Di tengah keheningan, suara berat dan penuh getaran emosional dari Wakil Menteri BUMN, Dony Oskaria, terdengar jelas. Di hadapan penghulu dan para saksi, ia mengucapkan ijab kabul untuk melepas putri tercintanya, Puti Aulia, dengan Rafly Bhaiki.
“Aku nikahkan putri kandungku Puti Aulia Yushally dengan Rafli Baihaqi dengan maharnya dibayar tuuuunaiiiii,” ucapnya, setiap kata mengandung harapan, doa, dan kepercayaan seorang ayah kepada pria yang kini menjadi pelindung bagi putrinya.

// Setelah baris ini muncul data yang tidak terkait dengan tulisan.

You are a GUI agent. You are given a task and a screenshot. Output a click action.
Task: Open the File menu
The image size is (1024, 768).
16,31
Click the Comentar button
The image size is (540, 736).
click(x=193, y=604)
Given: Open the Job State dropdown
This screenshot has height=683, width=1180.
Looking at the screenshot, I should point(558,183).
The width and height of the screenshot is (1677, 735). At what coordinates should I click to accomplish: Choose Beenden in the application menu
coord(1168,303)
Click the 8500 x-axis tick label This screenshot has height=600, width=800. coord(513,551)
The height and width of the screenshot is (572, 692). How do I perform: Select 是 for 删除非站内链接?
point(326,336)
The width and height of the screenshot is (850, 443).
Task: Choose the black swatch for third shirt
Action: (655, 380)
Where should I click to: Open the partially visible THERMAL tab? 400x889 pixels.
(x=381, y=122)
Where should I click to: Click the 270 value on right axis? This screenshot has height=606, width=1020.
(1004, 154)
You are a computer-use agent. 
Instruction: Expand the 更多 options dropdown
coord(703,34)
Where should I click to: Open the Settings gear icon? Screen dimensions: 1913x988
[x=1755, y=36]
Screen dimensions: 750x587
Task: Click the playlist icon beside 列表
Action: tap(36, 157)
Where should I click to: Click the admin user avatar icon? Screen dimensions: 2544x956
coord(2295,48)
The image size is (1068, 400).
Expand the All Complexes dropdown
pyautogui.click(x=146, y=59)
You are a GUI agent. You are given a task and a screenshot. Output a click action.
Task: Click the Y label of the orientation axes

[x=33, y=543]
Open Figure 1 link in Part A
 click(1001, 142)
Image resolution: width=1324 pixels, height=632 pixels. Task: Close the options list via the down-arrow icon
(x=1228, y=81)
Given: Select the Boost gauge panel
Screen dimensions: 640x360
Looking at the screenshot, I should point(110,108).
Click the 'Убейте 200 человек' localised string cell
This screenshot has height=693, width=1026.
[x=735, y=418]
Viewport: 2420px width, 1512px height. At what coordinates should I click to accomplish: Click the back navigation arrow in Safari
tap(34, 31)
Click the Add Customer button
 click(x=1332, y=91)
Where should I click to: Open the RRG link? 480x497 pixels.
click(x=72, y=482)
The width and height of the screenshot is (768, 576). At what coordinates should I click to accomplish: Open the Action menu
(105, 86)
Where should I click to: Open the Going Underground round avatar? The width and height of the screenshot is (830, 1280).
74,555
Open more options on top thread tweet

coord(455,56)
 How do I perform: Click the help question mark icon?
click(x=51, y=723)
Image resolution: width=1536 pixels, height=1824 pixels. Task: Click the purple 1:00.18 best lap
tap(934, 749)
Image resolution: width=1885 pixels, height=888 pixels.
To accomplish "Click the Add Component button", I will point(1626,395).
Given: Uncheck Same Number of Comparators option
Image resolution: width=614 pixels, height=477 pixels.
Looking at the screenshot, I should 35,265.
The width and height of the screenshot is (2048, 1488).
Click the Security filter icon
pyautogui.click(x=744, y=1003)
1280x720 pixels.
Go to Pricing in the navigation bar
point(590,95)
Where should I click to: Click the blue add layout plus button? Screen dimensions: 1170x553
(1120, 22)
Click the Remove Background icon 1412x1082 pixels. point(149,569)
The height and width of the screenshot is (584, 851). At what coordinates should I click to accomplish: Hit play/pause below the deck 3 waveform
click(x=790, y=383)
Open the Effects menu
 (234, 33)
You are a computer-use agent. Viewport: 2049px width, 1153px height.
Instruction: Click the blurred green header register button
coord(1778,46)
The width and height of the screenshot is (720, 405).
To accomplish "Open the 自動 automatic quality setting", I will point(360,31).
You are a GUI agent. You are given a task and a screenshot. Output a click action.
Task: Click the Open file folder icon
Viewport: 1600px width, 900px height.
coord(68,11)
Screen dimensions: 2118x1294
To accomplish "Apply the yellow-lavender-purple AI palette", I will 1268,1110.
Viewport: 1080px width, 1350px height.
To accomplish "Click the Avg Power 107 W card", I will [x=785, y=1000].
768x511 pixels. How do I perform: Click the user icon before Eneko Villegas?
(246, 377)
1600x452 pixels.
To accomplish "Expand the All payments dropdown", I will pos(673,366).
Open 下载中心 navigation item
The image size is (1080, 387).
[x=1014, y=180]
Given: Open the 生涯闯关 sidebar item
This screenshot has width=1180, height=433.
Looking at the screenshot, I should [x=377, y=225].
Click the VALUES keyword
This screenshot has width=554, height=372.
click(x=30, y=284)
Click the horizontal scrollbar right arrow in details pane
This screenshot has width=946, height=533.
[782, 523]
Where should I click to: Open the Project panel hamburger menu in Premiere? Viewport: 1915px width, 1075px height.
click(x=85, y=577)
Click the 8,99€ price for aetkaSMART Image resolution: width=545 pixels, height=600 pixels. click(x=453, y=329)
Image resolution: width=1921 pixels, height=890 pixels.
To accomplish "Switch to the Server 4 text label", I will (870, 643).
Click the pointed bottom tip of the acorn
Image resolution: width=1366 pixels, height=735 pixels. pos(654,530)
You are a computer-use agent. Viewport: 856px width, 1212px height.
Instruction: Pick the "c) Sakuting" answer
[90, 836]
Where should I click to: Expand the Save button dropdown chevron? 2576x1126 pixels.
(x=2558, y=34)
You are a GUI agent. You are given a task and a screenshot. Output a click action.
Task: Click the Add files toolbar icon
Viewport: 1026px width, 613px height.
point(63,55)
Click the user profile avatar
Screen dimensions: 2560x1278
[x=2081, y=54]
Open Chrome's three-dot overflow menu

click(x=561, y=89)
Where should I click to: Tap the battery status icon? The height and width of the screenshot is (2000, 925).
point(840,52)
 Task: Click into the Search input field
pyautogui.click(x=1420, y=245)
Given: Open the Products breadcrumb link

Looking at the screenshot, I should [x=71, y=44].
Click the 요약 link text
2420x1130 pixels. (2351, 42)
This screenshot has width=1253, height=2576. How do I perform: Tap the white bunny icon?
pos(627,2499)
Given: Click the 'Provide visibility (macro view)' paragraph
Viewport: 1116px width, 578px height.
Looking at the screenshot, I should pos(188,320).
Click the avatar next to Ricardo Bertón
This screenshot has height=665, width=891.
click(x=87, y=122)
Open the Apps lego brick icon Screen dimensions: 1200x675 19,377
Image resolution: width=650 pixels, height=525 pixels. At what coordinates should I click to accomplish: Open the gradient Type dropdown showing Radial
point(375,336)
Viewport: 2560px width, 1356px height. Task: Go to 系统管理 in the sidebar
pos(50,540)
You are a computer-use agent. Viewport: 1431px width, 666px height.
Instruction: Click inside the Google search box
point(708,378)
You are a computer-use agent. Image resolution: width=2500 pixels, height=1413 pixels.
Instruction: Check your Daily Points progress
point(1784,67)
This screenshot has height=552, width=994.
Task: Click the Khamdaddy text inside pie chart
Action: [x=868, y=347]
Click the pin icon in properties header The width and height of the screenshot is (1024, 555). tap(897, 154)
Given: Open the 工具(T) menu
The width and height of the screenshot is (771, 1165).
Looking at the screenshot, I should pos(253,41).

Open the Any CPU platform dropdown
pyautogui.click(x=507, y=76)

Rafly, dengan penuh keyakinan, menjawabnya dengan lancar, mengikat janji yang akan dijaga sepanjang hayat. Prosesi sakral itu disaksikan Menko Bidang Pangan Zulkifli Hasan sebagai saksi pihak laki-laki dan pengusaha nasional Chairul Tanjung sebagai saksi pihak perempuan. Di deretan kursi VVIP, Menteri BUMN Erick Thohir, Wakil Ketua DPR RI Sumi Dasko, dan Staf Khusus Presiden Raffi Ahmad turut menyaksikan momen yang menggetarkan hati.
Tak ada mata yang kering ketika Puti Aulia, dengan suara lembut namun penuh keteguhan, meminta izin kepada kedua orang tuanya dan memohon doa restu. Keharuan menyelimuti ruangan, banyak hadirin yang menundukkan kepala, membathin dalam doa, mengingat kembali bagaimana perjalanan seorang anak perempuan dari masa kecilnya, hingga akhirnya hari ini ia berpindah tanggung jawab dari ayahnya kepada suaminya.
Adat Minangkabau memperkaya prosesi, menghadirkan nilai-nilai luhur yang telah diwariskan turun-temurun. Kata-kata sakral berbahasa Minang mengalun, meneguhkan bahwa pernikahan bukan sekadar menyatukan dua individu, tetapi juga membangun kekuatan keluarga dan masyarakat.
“Salamaik baminantu uda Dony Oskaria, semoga Rafly dan Aulia membangun rumah tangganya berlimpah restu dari uda dan uni untuk rumah tangga yang sakinah, mawaddah, warahmah,” ujar para tamu, penuh tulus dan harapan.
Hari itu, tak hanya dua hati yang bersatu, tetapi juga doa, restu, dan kebersamaan. Pernikahan ini bukan sekadar seremoni, melainkan perjalanan baru yang diiringi dengan keberkahan dan harapan. Sementara di luar, Jakarta tetap sibuk dengan hiruk-pikuknya, di dalam ballroom itu, waktu seolah melambat, memberi ruang bagi kehangatan dan kasih yang tak berbatas.